**WHAT YOU SHOULD DO**.
The whole listing is to be restated word for word with no images.

**DATA**.
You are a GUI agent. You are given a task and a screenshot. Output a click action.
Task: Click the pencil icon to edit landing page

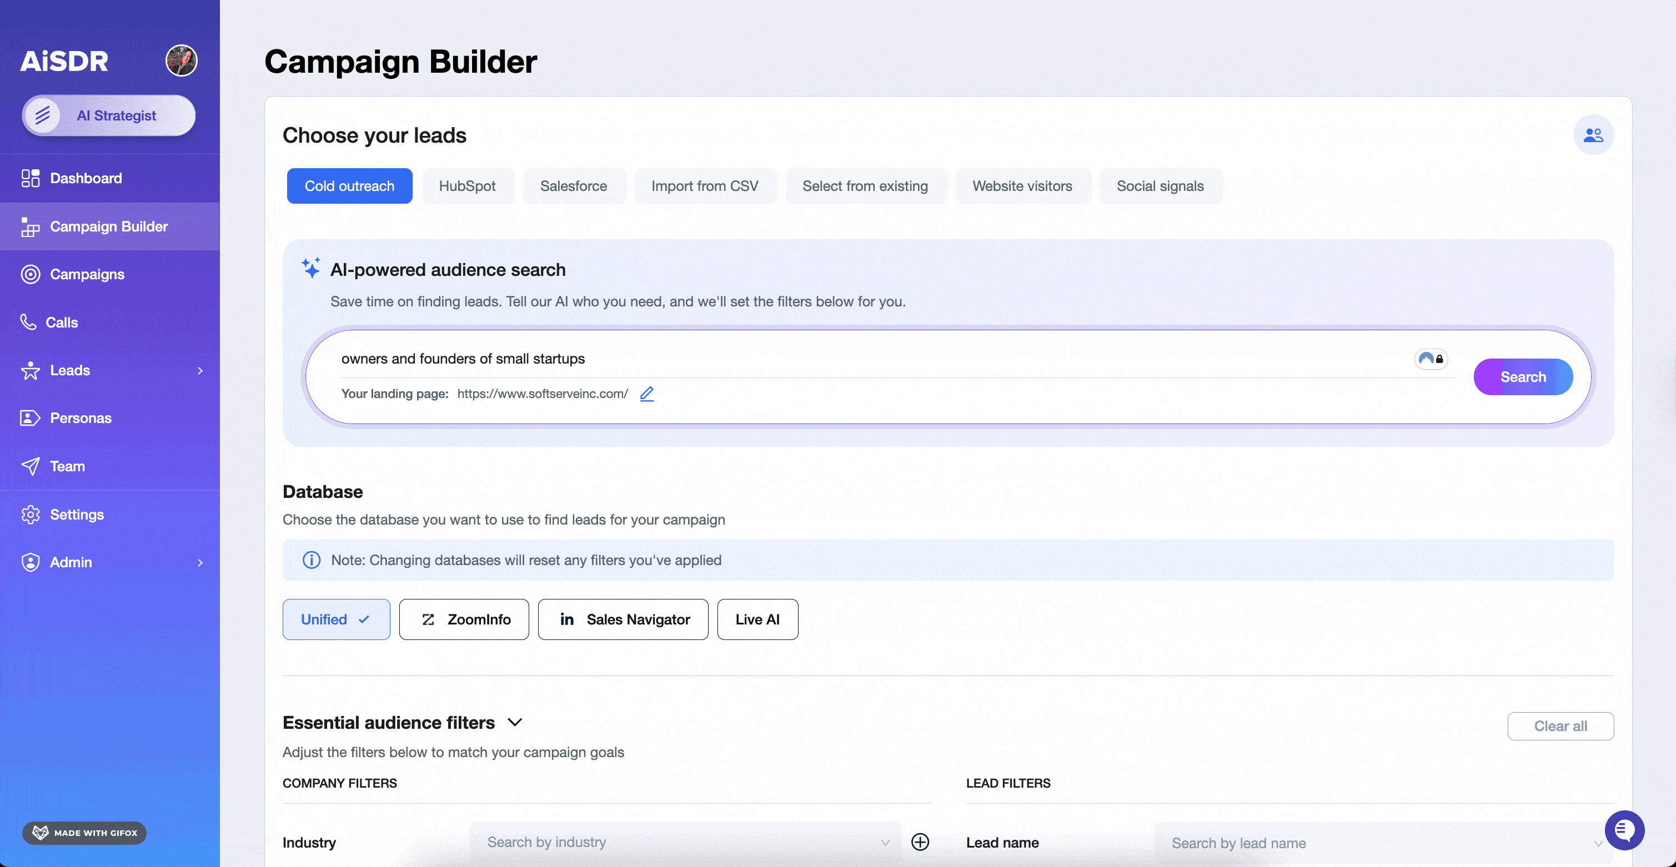647,393
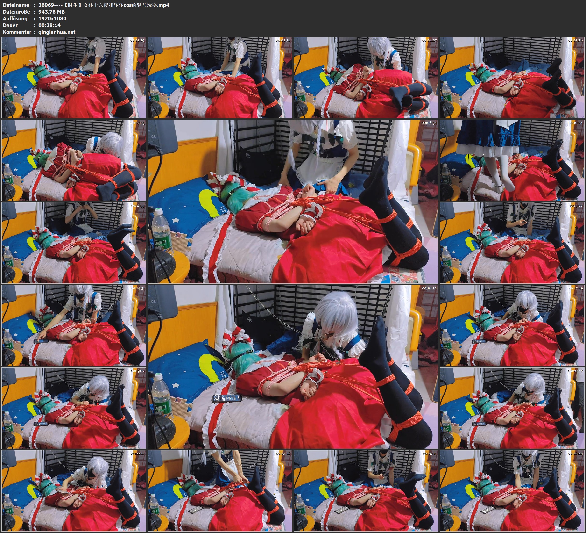Screen dimensions: 586x533
Task: Select the large 00:08:54 frame
Action: 293,201
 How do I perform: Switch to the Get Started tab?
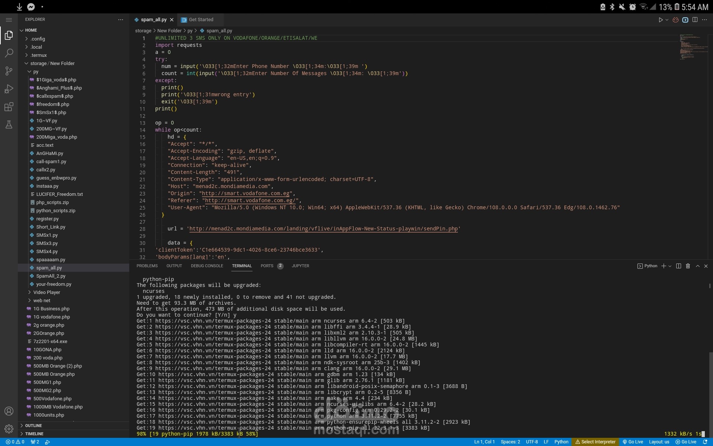(x=201, y=20)
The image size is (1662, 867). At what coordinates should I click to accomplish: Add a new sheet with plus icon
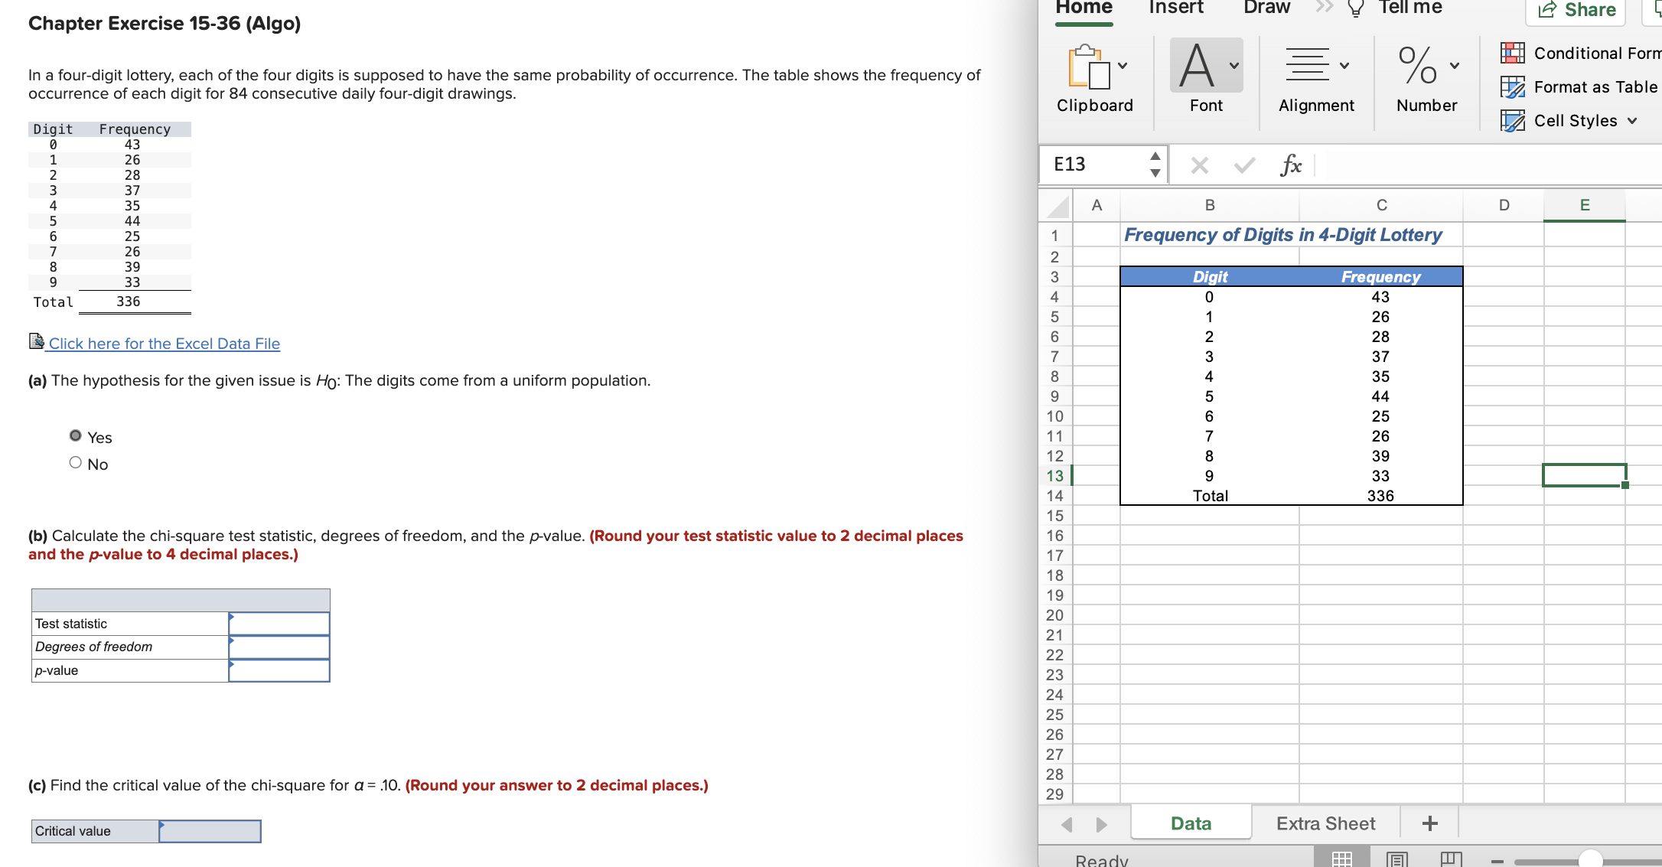click(1429, 823)

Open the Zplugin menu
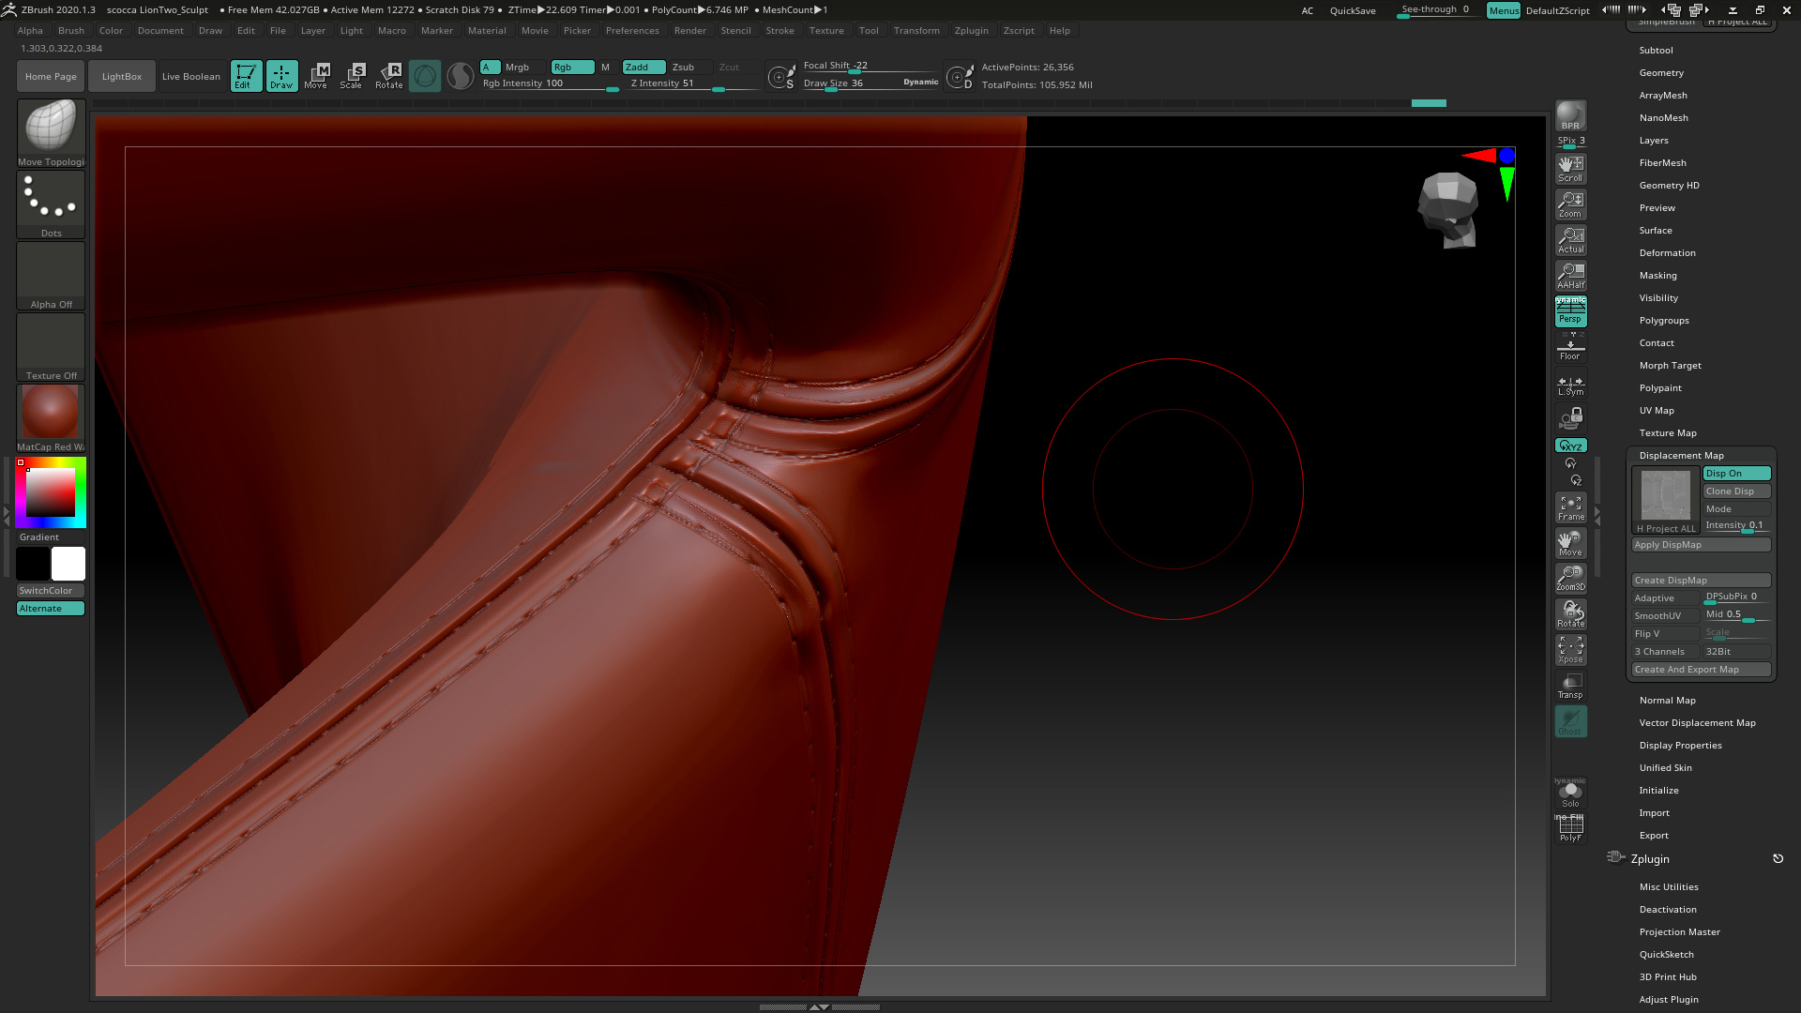tap(971, 31)
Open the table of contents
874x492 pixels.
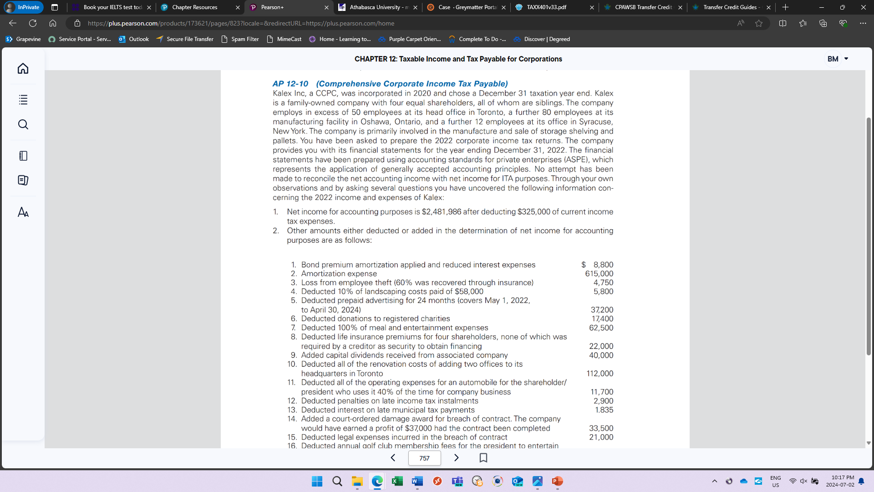[23, 100]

**RESPONSE AREA**.
You are a GUI agent. You are given a task and a screenshot. Output a click action.
Task: Click the pencil icon to edit landing page

647,393
Screen dimensions: 586x533
Task: Select the large 00:08:54 frame
Action: 293,201
 How do I perform: Switch to the Get Started tab?
(x=201, y=20)
The image size is (1662, 867). At what coordinates should I click to accomplish: Add a new sheet with plus icon
click(1429, 823)

Open the Zplugin menu
tap(971, 31)
Open the table of contents
874x492 pixels.
[23, 100]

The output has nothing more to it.